START RECORDS TO USE
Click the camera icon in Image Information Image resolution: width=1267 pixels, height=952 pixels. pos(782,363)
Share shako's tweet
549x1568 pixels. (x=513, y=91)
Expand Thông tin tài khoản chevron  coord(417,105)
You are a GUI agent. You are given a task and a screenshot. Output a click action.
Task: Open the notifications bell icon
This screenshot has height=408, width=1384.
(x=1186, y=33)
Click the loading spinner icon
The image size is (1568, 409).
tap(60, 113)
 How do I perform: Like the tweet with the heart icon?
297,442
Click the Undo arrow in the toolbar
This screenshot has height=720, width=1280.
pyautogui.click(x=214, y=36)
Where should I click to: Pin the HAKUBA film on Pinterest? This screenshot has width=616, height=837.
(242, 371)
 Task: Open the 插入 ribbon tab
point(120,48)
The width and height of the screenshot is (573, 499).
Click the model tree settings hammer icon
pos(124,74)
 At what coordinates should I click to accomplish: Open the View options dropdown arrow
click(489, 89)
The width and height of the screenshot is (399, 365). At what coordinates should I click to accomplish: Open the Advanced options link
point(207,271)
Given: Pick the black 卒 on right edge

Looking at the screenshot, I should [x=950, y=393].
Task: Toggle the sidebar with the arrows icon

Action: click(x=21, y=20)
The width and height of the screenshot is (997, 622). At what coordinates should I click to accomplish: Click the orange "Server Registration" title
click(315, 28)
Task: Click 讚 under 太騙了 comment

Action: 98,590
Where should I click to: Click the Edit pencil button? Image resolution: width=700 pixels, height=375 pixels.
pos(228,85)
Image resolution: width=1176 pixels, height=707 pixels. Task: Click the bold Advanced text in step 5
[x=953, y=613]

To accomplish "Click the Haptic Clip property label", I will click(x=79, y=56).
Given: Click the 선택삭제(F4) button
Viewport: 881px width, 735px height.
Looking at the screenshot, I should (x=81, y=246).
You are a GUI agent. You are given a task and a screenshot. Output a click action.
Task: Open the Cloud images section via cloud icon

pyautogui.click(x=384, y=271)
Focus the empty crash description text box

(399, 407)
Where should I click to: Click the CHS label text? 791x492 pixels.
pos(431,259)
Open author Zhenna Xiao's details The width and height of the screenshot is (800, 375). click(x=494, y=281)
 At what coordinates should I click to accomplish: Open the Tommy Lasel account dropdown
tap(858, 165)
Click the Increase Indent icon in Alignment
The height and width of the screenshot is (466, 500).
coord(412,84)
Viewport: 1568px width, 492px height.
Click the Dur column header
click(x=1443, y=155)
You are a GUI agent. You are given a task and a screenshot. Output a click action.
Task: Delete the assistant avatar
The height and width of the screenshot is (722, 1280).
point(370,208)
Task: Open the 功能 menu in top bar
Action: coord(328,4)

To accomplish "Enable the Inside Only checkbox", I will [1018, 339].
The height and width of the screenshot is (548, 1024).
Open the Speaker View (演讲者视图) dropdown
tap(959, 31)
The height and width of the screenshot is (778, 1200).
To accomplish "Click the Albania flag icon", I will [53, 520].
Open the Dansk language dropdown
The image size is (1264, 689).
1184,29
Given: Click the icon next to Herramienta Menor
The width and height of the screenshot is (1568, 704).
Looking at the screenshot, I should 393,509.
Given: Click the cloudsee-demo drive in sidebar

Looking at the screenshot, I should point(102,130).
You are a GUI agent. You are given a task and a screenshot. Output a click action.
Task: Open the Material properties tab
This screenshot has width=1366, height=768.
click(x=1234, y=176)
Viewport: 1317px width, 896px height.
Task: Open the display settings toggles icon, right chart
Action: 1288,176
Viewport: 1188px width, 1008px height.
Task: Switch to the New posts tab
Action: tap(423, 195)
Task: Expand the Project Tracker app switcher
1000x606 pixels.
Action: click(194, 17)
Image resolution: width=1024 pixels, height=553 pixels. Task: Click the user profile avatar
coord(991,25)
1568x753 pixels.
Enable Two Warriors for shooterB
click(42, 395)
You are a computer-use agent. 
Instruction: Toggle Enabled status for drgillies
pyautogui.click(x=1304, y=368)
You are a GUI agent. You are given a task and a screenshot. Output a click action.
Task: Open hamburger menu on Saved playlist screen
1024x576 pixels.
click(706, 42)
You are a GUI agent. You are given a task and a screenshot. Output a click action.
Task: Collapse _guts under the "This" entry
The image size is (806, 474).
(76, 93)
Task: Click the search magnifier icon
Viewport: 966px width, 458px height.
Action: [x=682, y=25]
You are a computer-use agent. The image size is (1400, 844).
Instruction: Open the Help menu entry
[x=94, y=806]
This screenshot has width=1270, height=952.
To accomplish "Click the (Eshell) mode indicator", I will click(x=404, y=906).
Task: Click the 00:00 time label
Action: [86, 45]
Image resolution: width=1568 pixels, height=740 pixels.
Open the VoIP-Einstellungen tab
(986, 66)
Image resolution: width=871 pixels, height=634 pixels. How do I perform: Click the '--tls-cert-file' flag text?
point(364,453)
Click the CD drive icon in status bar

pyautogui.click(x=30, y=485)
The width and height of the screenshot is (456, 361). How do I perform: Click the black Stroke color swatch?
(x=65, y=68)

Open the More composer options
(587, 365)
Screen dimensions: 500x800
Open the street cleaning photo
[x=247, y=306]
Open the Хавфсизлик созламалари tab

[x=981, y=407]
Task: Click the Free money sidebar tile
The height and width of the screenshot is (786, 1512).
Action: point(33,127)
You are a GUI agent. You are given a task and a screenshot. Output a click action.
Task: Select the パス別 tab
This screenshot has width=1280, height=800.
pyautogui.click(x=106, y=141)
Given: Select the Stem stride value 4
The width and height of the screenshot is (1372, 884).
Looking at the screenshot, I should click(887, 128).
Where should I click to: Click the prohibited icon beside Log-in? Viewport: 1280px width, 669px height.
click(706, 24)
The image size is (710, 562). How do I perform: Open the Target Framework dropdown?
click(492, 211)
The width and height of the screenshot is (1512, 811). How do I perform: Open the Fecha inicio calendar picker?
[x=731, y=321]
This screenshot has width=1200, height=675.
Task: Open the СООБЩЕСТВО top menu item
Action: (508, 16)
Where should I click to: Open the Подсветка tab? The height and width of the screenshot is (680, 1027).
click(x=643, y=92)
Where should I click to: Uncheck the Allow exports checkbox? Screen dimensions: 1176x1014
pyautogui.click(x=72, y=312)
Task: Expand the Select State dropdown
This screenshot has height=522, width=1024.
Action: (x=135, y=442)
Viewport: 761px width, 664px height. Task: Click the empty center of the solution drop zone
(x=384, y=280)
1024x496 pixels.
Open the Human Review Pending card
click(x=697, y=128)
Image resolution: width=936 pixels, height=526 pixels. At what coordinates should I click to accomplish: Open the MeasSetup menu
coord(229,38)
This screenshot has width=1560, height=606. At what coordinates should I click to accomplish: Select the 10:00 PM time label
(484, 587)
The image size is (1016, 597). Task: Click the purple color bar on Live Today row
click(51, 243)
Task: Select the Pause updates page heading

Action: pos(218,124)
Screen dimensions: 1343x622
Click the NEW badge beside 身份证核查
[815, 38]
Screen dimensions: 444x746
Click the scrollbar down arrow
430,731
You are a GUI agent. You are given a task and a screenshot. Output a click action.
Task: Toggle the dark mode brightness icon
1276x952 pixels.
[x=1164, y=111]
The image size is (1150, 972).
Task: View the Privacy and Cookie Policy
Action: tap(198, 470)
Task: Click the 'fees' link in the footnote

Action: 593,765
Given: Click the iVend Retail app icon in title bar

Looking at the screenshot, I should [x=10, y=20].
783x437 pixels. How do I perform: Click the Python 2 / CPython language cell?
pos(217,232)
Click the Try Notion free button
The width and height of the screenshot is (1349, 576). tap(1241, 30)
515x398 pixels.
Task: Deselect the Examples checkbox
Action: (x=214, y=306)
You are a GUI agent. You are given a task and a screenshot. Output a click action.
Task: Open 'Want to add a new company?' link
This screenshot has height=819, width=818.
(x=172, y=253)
END RECORDS TO USE
Lines before the one containing "Screen dimensions: 1343x622" are to be left out; that line and every line after it through the end of the data should be copied exactly.

Screen dimensions: 1343x622
Click the NEW badge beside 身份证核查
[815, 38]
Screen dimensions: 444x746
Click the scrollbar down arrow
430,731
You are a GUI agent. You are given a task and a screenshot. Output a click action.
Task: Toggle the dark mode brightness icon
1276x952 pixels.
[x=1164, y=111]
The image size is (1150, 972).
Task: View the Privacy and Cookie Policy
Action: tap(198, 470)
Task: Click the 'fees' link in the footnote

Action: 593,765
Given: Click the iVend Retail app icon in title bar

Looking at the screenshot, I should [x=10, y=20].
783x437 pixels. How do I perform: Click the Python 2 / CPython language cell?
pos(217,232)
Click the Try Notion free button
The width and height of the screenshot is (1349, 576). tap(1241, 30)
515x398 pixels.
Task: Deselect the Examples checkbox
Action: (x=214, y=306)
You are a GUI agent. You are given a task and a screenshot. Output a click action.
Task: Open 'Want to add a new company?' link
This screenshot has height=819, width=818.
(x=172, y=253)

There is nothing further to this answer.